# Advanced Regular Expressions Lab

Complete the following set of exercises to solidify your knowledge of regular expressions.

In [3]:
import re

### 1. Use a regular expression to find and extract all vowels in the following text.

In [4]:
text = "This is going to be a sentence with a good number of vowels in it."

In [6]:
pattern = "[a,e,i,o,u]"
re.findall(pattern, text)

['i',
 'i',
 'o',
 'i',
 'o',
 'e',
 'a',
 'e',
 'e',
 'e',
 'i',
 'a',
 'o',
 'o',
 'u',
 'e',
 'o',
 'o',
 'e',
 'i',
 'i']

### 2. Use a regular expression to find and extract all occurrences and tenses (singular and plural) of the word "puppy" in the text below.

In [19]:
text2 = "The puppy saw all the rest of the puppies playing and wanted to join them. I saw this and wanted a puppy of my own!"

In [43]:
pattern = "puppy | puppies"
re.findall(pattern, text2)

['puppy ', ' puppies', 'puppy ']

### 3. Use a regular expression to find and extract all tenses (present and past) of the word "run" in the text below.

In [44]:
text = "I ran the relay race the only way I knew how to run it."

In [45]:
pattern = "ran | run"
re.findall(pattern, text)

['ran ', ' run']

### 4. Use a regular expression to find and extract all words that begin with the letter "r" from the previous text.

In [60]:
pattern = "(?<=\\b)r[^\\s]+"
re.findall(pattern, text)

['ran', 'relay', 'race', 'run']

### 5. Use a regular expression to find and substitute the letter "i" for the exclamation marks in the text below.

In [66]:
text = "Th!s !s a sentence w!th spec!al characters !n !t."

In [75]:
pattern = '(!)'
display(re.findall(pattern, text))
re.sub(pattern, "i", text)

['!', '!', '!', '!', '!', '!']

'This is a sentence with special characters in it.'

### 6. Use a regular expression to find and extract words longer than 4 characters in the text below.

In [76]:
text = "This sentence has words of varying lengths."

In [78]:
pattern = "[\w']{4,}"
display(re.findall(pattern, text))

['This', 'sentence', 'words', 'varying', 'lengths']

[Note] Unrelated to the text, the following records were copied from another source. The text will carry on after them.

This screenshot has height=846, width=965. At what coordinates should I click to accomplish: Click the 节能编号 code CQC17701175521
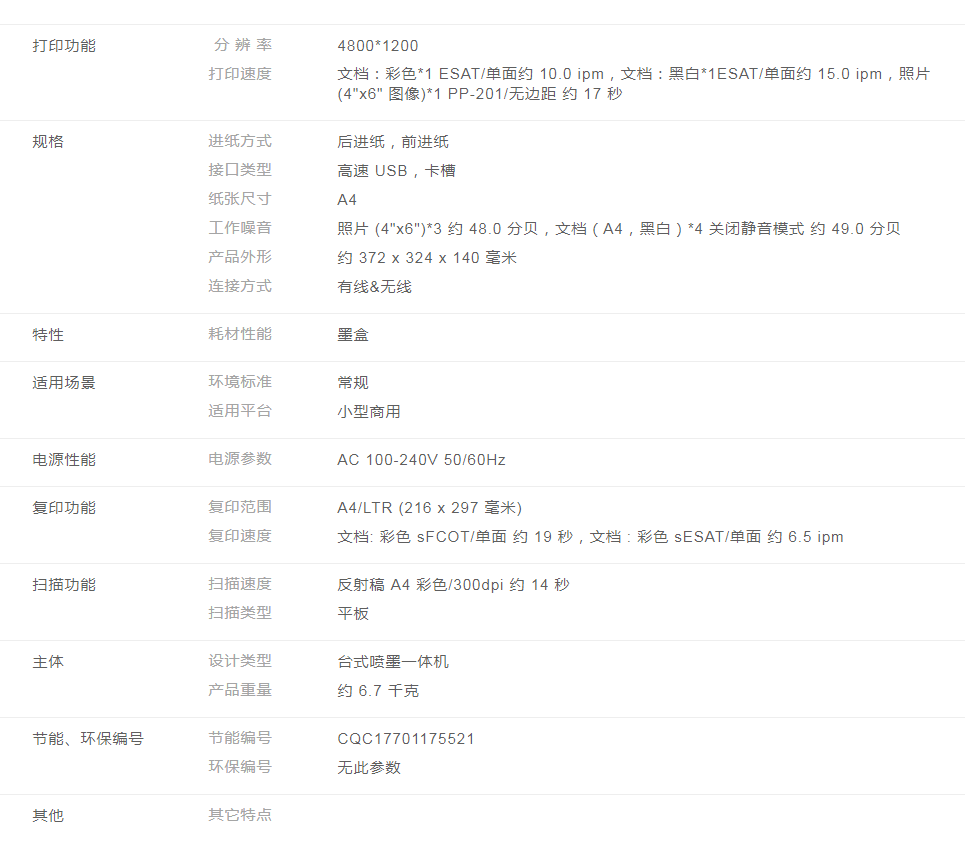[406, 739]
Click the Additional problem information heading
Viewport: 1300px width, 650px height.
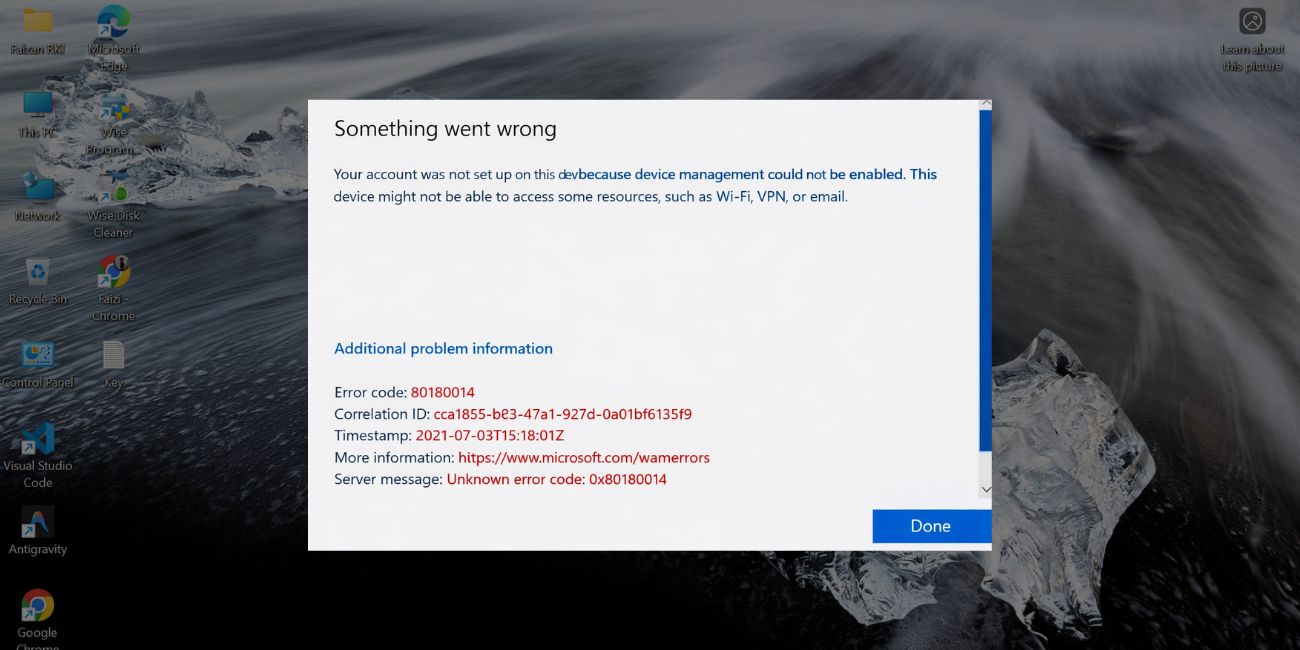[443, 348]
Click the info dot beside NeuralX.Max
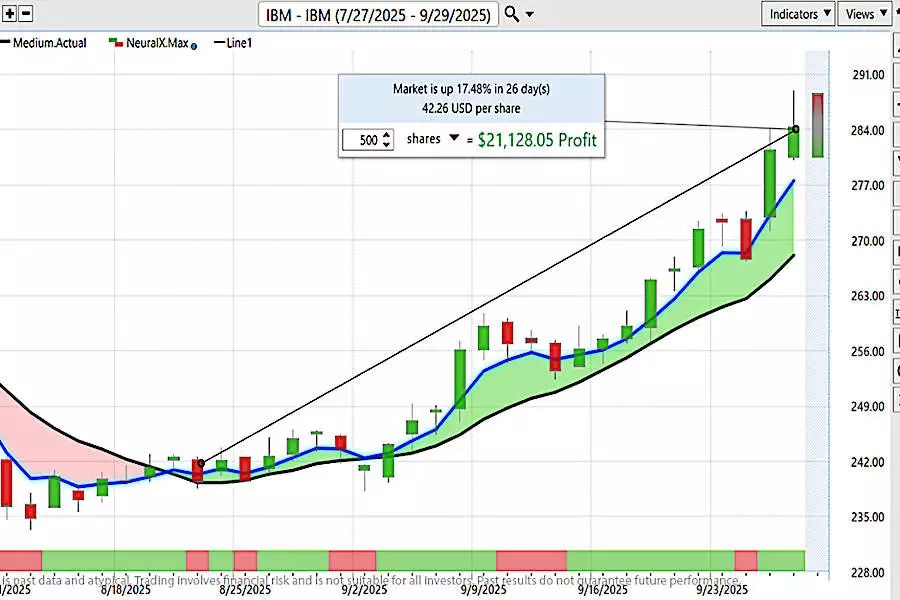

### 7. Use a regular expression to find and extract all occurrences of the letter "b", some letter(s), and then the letter "t" in the sentence below.

In [89]:
text = "I bet the robot couldn't beat the other bot with a bat, but instead it bit me."

In [94]:
pattern = '(b[a-z]*t)'
display(re.findall(pattern, text))

['bet', 'bot', 'beat', 'bot', 'bat', 'but', 'bit']

### 8. Use a regular expression to find and extract all words that contain either "ea" or "eo" in them.

In [156]:
text = "During many of the peaks and troughs of history, the people living it didn't fully realize what was unfolding. But we all know we're navigating breathtaking history: Nearly every day could be — maybe will be — a book."


In [157]:
pattern = '\w*e[ao]\w*'
re.findall(pattern, text)

['peaks', 'people', 'realize', 'breathtaking', 'Nearly']

In [160]:
#or
pattern = '\w+ea\w+|\w+eo\w+'
re.findall(pattern, text)

['peaks', 'people', 'realize', 'breathtaking', 'Nearly']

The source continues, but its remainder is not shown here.